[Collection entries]
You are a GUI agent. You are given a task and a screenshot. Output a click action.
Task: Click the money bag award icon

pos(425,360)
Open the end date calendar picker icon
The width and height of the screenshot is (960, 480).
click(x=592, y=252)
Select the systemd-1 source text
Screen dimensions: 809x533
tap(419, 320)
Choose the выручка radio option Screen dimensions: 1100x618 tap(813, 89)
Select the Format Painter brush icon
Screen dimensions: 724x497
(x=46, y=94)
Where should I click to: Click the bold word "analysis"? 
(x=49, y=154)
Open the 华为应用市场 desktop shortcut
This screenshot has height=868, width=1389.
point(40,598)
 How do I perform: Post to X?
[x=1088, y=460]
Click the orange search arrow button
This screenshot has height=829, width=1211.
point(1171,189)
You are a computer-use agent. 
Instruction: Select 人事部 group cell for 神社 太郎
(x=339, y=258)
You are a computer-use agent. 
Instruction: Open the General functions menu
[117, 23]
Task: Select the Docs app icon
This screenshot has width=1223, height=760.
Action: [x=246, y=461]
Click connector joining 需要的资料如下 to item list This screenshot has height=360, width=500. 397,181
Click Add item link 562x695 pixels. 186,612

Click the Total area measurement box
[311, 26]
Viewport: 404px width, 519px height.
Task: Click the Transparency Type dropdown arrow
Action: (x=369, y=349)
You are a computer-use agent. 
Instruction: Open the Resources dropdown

▶ To be done: Copy out all of the items above word for word, line by line.

▶ Result of the task:
You are a GUI agent. You are given a task and a screenshot. Output a click action.
Task: Click the money bag award icon

pos(425,360)
Open the end date calendar picker icon
The width and height of the screenshot is (960, 480).
click(x=592, y=252)
Select the systemd-1 source text
Screen dimensions: 809x533
tap(419, 320)
Choose the выручка radio option Screen dimensions: 1100x618 tap(813, 89)
Select the Format Painter brush icon
Screen dimensions: 724x497
(x=46, y=94)
Where should I click to: Click the bold word "analysis"? 
(x=49, y=154)
Open the 华为应用市场 desktop shortcut
This screenshot has height=868, width=1389.
point(40,598)
 How do I perform: Post to X?
[x=1088, y=460]
Click the orange search arrow button
This screenshot has height=829, width=1211.
point(1171,189)
You are a computer-use agent. 
Instruction: Select 人事部 group cell for 神社 太郎
(x=339, y=258)
You are a computer-use agent. 
Instruction: Open the General functions menu
[117, 23]
Task: Select the Docs app icon
This screenshot has width=1223, height=760.
Action: [x=246, y=461]
Click connector joining 需要的资料如下 to item list This screenshot has height=360, width=500. 397,181
Click Add item link 562x695 pixels. 186,612

Click the Total area measurement box
[311, 26]
Viewport: 404px width, 519px height.
Task: Click the Transparency Type dropdown arrow
Action: (x=369, y=349)
You are a computer-use agent. 
Instruction: Open the Resources dropdown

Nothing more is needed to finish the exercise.